“Until I feel something stirring inside of me, I know I will not paint a good landscape, so I don’t sit down to paint,” these words belong to renowned Bulgarian painter Boris Denev. Works of his are on display until 26 May at the Loran gallery in Sofia. The exposition is entitled “Travelling with Boris Denev. Unexhibited landscapes”.
A few years ago, just before a major jubilee exhibition of works by Boris Denev, art critic Vessela Hristova-Radoeva was able to spend days admiring paintings by the artist, which his daughter Slavka Deneva had donated to the Union of Bulgarian Artists. And she realized why critics from the mid-20th century until the end of his life said there may be other painters better than him in different ways, but that as a landscape artist he is unrivalled. It is enough to take a look at his works to get a sense of the magic of nature coming to life in his canvases.
“Boris Denev was a man in love with nature,” Mrs. Radoeva says. “This is his creed and not just as an artist. When he was a very young man he took his first steps as a drawing teacher in a village near Veliko Turnovo and he wrote a report for a teachers’ conference. He says that as landscapes and nature are an inspiration, the artist, in painting them, can help ennoble man as nobody else can. He compares artists to philosophers who, by advancing their ideas help elevate the spirit. At that time he did not have a formal art education. Much later, displaying his paintings, very small, almost pocket-sized, at an exhibition organized by the Contemporary Art Society in 1908 in Sofia, he was noticed by experts and artists and was emboldened to mount his first independent exhibition the following year. With the money from that exhibition he went to study at the art academy in Munich. Unfortunately, his stay there was relatively brief, but as critics would later say, his studies in Munich cannot be said to have been crucial to his development as an artist. He did accumulate knowledge, though that was not the most important thing in his development as a painter.”
When the Balkan War broke out (1912-1913) he dropped out and volunteered as an orderly. He then spent ten years as a war artist with the army general staff. Alongside military themes, he painted hundreds of landscapes, portraits, biblical and historical compositions.
When a pro-Soviet regime was installed in Bulgaria, Boris Denev fell out of favour and was arrested. He spent ten months in the prison in Sofia and at a concentration camp in Doupnitsa. The reason – his feuilletons for the newspapers Slovo (Word) and Zora (Dawn). When he was released, he was forbidden from painting outdoors and, in 1945, was expelled from the Union of Bulgarian Artists for ten years.

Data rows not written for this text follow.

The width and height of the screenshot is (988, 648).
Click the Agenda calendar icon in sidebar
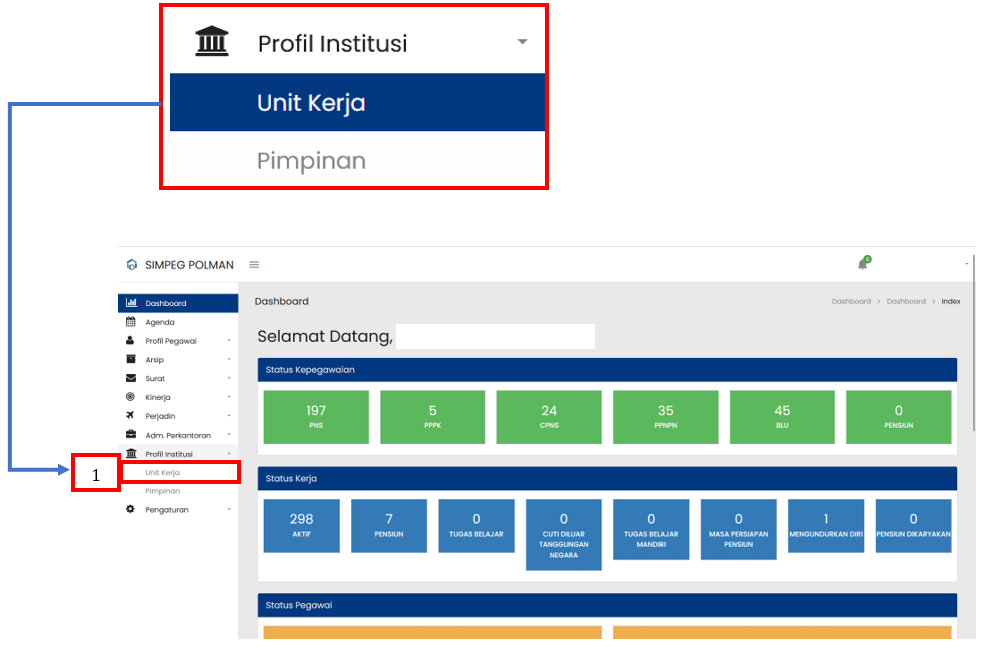coord(131,322)
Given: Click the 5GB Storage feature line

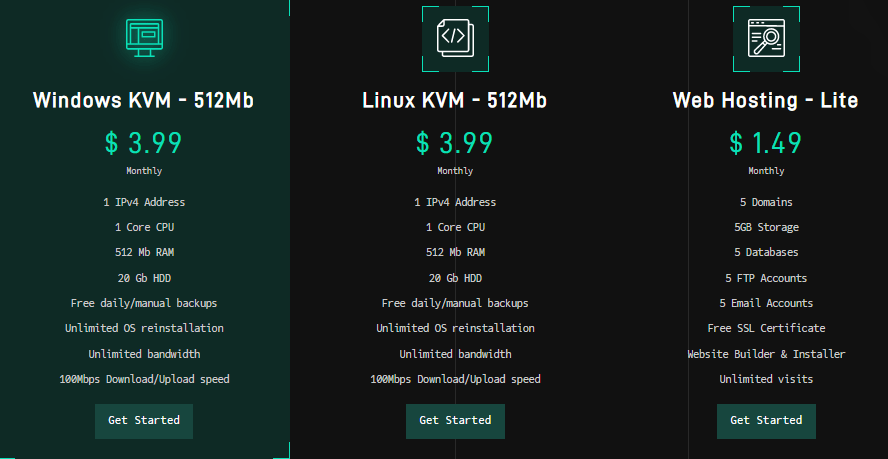Looking at the screenshot, I should pyautogui.click(x=766, y=227).
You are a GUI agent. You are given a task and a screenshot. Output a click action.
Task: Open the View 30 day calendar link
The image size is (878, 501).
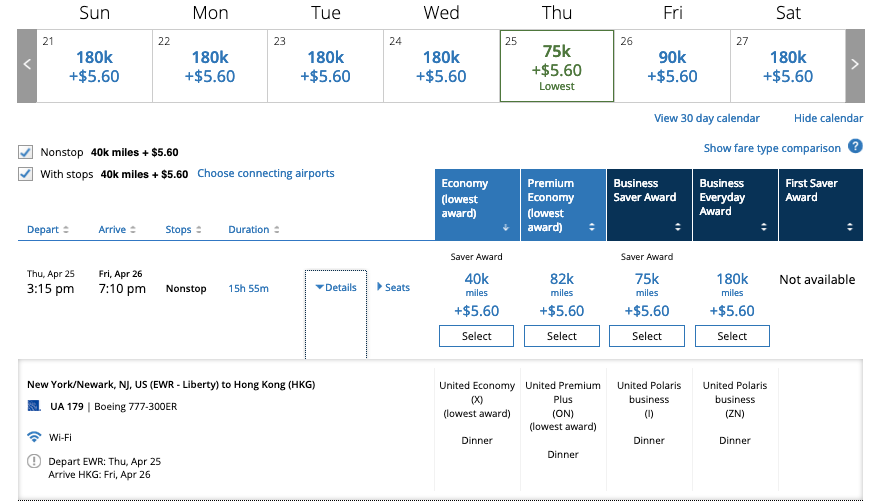point(706,118)
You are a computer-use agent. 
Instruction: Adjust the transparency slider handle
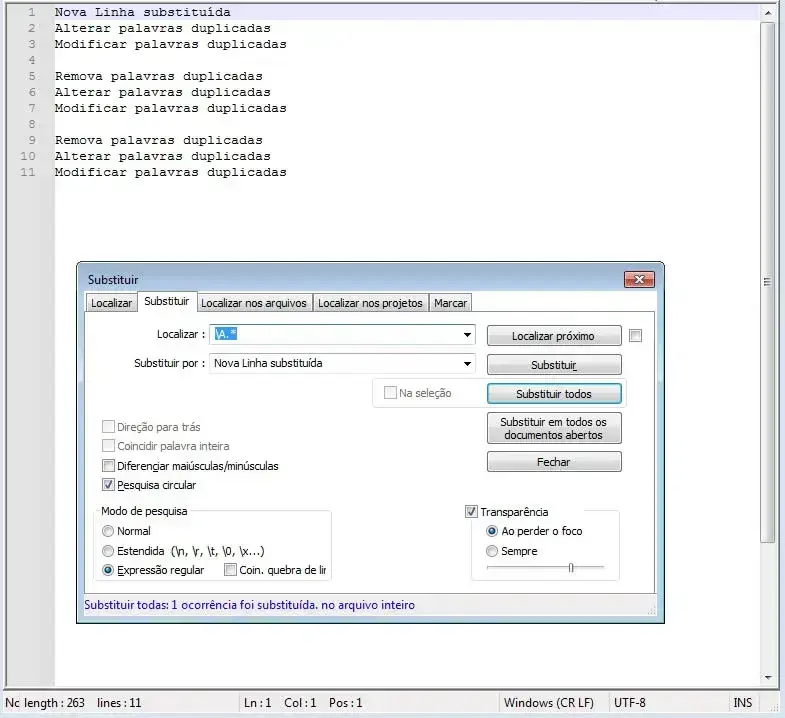571,568
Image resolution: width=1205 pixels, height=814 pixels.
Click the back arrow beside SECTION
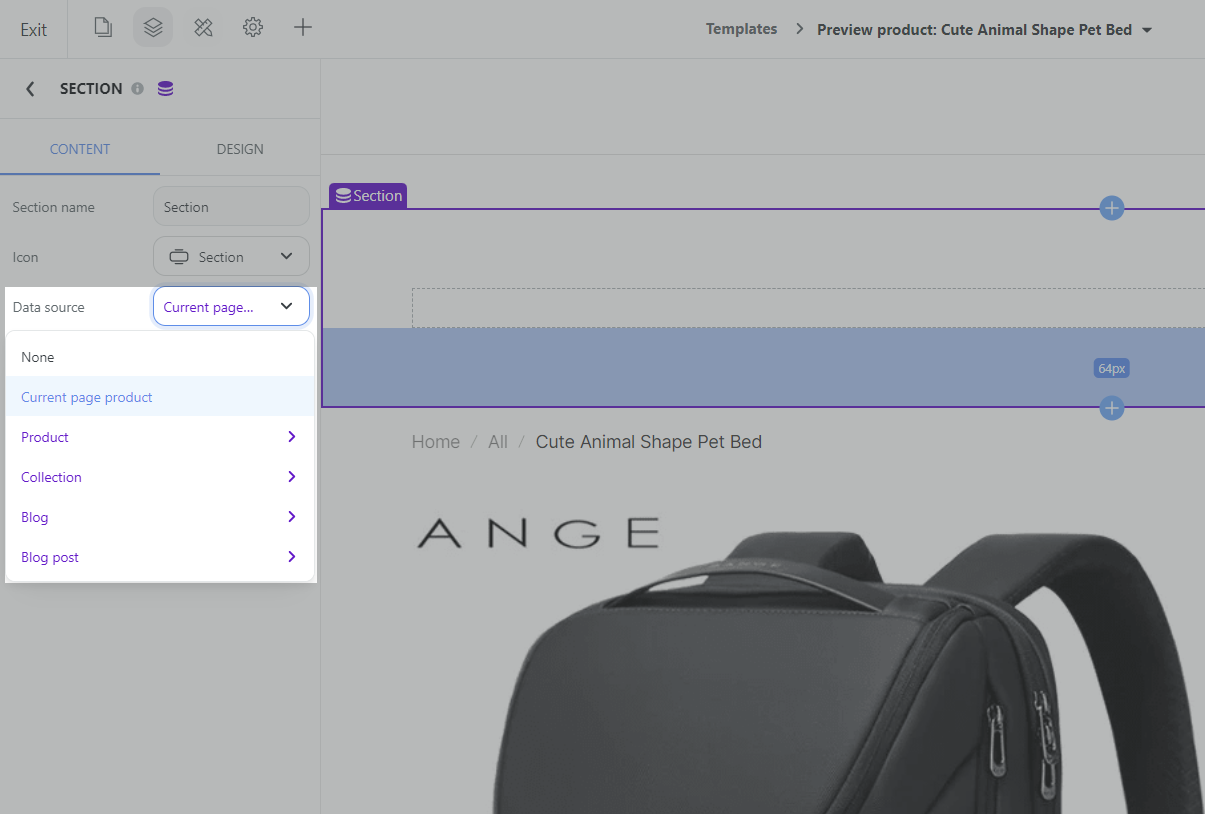[30, 89]
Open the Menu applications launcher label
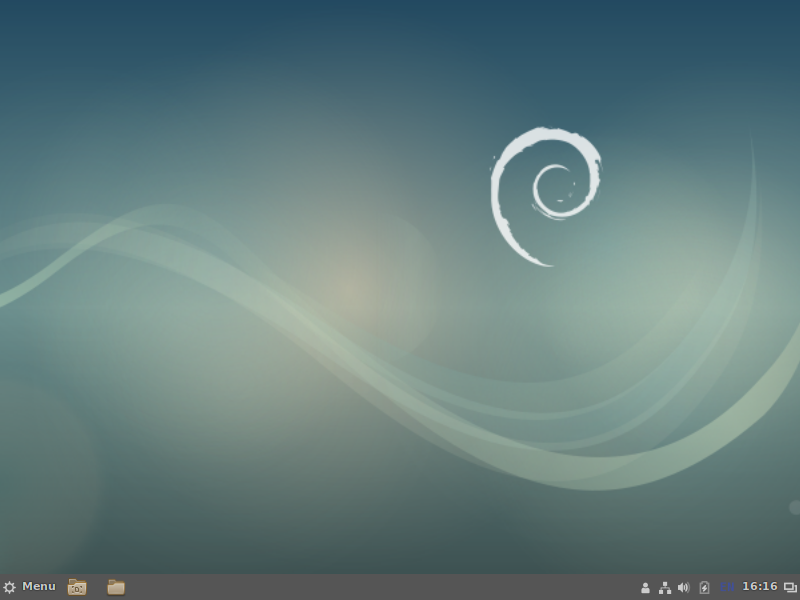 point(39,587)
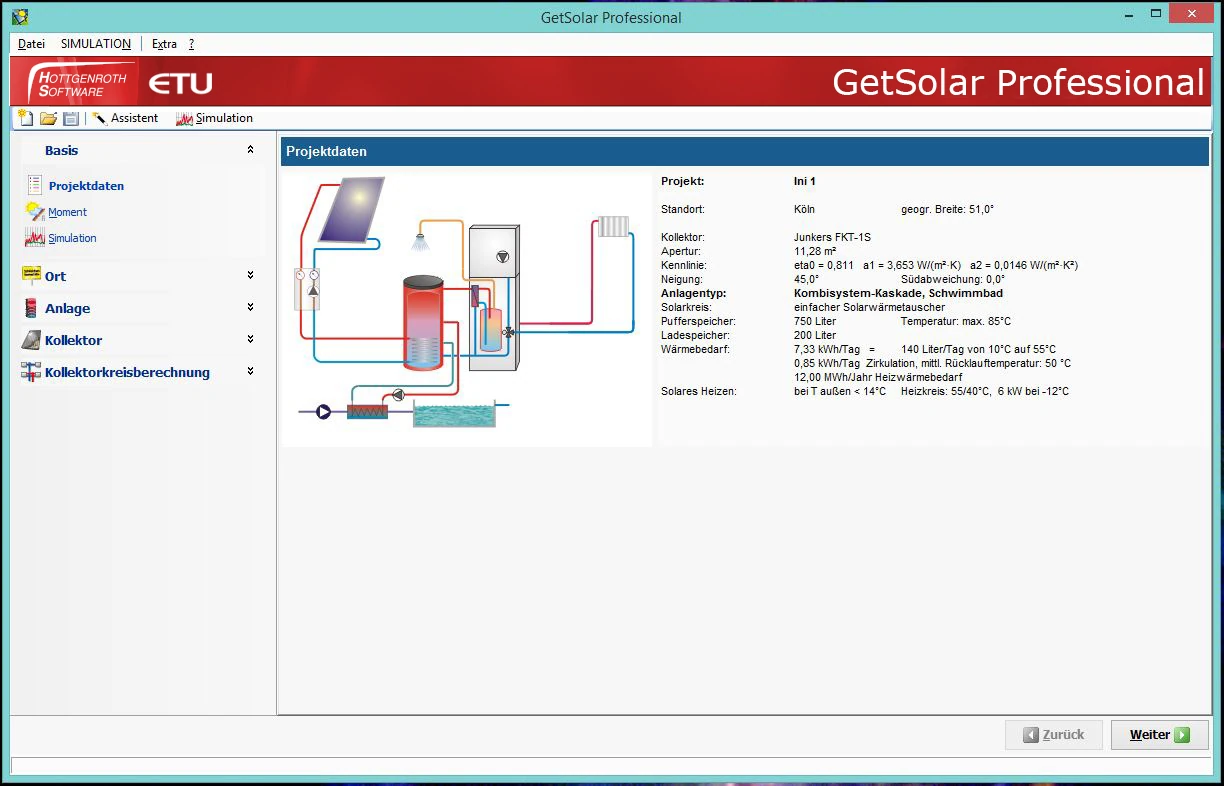1224x786 pixels.
Task: Expand the Ort section
Action: point(250,275)
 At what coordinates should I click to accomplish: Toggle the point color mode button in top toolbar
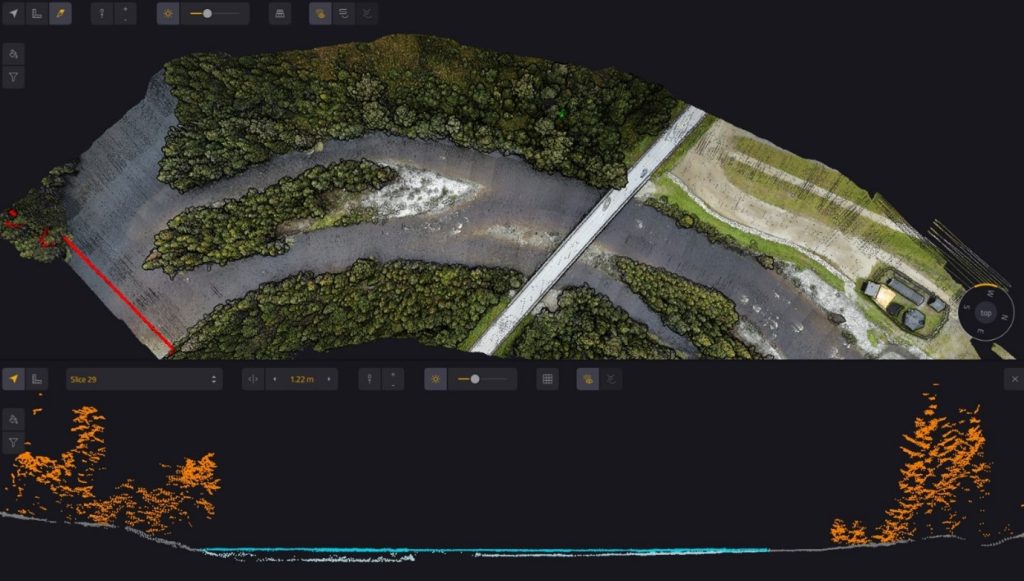point(320,14)
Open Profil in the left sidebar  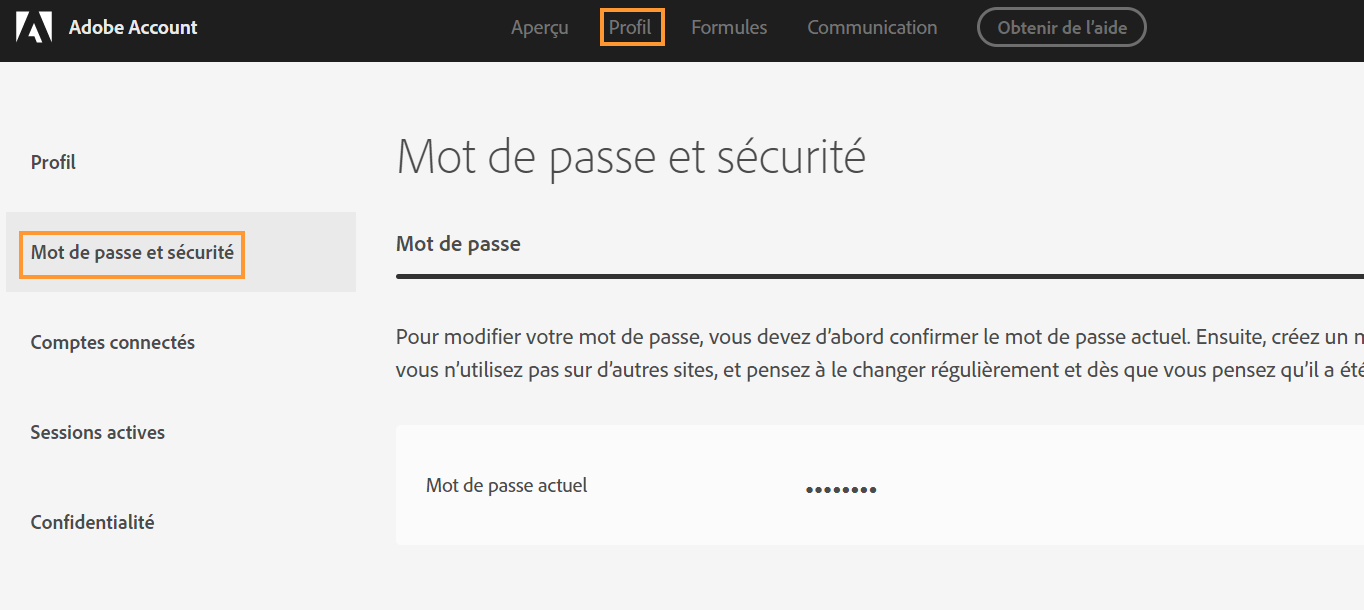(53, 162)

Ultimately, in his own lifetime, Boris Denev mounted 25 one-man shows. Most of them were in the period before the 1920s up to the mid-1940s.
“Even as a war artist, he painted the horrors of war, the campaigns and he had to paint portraits of generals and of colonels. Perhaps it is precisely because of these portraits that at one point he said to himself: I cannot be a war painter any more, it is not in my nature. I want to paint ordinary people, I want to paint landscapes, I want to paint other things, not parades.”
As Vessela Radoeva says, to get a feel of what a given work will be like, Boris Denev invariably takes a sweeping, panoramic view. A panorama can be the size of a postcard, or it can be a meter, a meter and a half. “The sense of the monumental comes naturally to him. That is something that is given to but a few, with landscape painters it is even rarer,” says Mrs. Radoeva.